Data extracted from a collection

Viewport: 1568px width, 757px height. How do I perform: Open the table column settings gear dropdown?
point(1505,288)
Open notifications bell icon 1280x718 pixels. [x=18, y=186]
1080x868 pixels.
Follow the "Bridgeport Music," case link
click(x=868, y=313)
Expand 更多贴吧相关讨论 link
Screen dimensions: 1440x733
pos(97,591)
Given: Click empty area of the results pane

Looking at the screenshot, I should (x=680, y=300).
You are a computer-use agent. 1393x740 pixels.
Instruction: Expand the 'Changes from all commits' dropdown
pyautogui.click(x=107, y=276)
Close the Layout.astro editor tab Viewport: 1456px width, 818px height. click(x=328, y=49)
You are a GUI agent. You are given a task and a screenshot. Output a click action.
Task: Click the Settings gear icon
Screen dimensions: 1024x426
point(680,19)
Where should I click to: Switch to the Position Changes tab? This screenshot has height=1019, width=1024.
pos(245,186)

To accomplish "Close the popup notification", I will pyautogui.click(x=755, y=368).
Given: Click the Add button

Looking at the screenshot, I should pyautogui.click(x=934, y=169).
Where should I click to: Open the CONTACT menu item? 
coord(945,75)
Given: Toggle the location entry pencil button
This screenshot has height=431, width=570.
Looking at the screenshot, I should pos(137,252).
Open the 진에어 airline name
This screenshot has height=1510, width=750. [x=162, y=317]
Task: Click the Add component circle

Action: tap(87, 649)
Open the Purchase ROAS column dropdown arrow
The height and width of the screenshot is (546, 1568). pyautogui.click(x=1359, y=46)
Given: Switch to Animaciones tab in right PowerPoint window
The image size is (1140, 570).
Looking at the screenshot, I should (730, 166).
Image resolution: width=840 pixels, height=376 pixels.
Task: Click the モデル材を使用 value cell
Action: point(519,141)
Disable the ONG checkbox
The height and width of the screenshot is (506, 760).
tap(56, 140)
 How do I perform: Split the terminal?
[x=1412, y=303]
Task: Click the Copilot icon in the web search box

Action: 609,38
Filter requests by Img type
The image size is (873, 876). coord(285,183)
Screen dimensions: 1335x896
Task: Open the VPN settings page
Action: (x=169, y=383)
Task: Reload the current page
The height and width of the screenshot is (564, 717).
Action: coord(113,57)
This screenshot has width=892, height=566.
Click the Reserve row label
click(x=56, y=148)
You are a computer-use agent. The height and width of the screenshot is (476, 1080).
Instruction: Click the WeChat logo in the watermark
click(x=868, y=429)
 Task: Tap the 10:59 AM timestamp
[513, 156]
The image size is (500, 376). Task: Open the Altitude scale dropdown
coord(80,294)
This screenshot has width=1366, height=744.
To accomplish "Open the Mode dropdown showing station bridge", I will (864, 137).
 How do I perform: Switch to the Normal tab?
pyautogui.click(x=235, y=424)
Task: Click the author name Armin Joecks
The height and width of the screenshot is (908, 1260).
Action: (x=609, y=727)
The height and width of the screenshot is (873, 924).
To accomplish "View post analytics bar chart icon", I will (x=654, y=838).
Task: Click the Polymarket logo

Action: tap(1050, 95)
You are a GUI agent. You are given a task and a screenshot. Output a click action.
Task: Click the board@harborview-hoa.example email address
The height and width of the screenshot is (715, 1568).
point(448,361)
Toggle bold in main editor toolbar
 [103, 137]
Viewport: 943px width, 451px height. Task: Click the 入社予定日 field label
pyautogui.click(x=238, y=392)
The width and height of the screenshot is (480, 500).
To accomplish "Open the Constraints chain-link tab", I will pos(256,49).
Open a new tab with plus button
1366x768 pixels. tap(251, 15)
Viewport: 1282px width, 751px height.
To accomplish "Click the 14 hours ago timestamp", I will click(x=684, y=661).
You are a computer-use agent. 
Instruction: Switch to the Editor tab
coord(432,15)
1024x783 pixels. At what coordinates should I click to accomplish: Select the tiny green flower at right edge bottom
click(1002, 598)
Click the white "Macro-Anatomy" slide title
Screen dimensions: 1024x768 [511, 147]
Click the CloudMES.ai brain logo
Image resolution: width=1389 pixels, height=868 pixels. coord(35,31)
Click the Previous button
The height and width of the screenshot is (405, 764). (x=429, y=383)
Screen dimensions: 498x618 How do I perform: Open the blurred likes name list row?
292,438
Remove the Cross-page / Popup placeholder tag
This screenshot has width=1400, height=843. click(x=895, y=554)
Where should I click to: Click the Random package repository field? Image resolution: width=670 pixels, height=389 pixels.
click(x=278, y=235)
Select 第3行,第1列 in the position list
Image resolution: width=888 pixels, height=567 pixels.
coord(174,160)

Task description:
In the data above, find the line that contains "Close the Layout.astro", then reproduce exactly every line from the first line through that line.

Answer to the problem:
Viewport: 1568px width, 757px height. How do I perform: Open the table column settings gear dropdown?
point(1505,288)
Open notifications bell icon 1280x718 pixels. [x=18, y=186]
1080x868 pixels.
Follow the "Bridgeport Music," case link
click(x=868, y=313)
Expand 更多贴吧相关讨论 link
Screen dimensions: 1440x733
pos(97,591)
Given: Click empty area of the results pane

Looking at the screenshot, I should (x=680, y=300).
You are a computer-use agent. 1393x740 pixels.
Instruction: Expand the 'Changes from all commits' dropdown
pyautogui.click(x=107, y=276)
Close the Layout.astro editor tab Viewport: 1456px width, 818px height. click(x=328, y=49)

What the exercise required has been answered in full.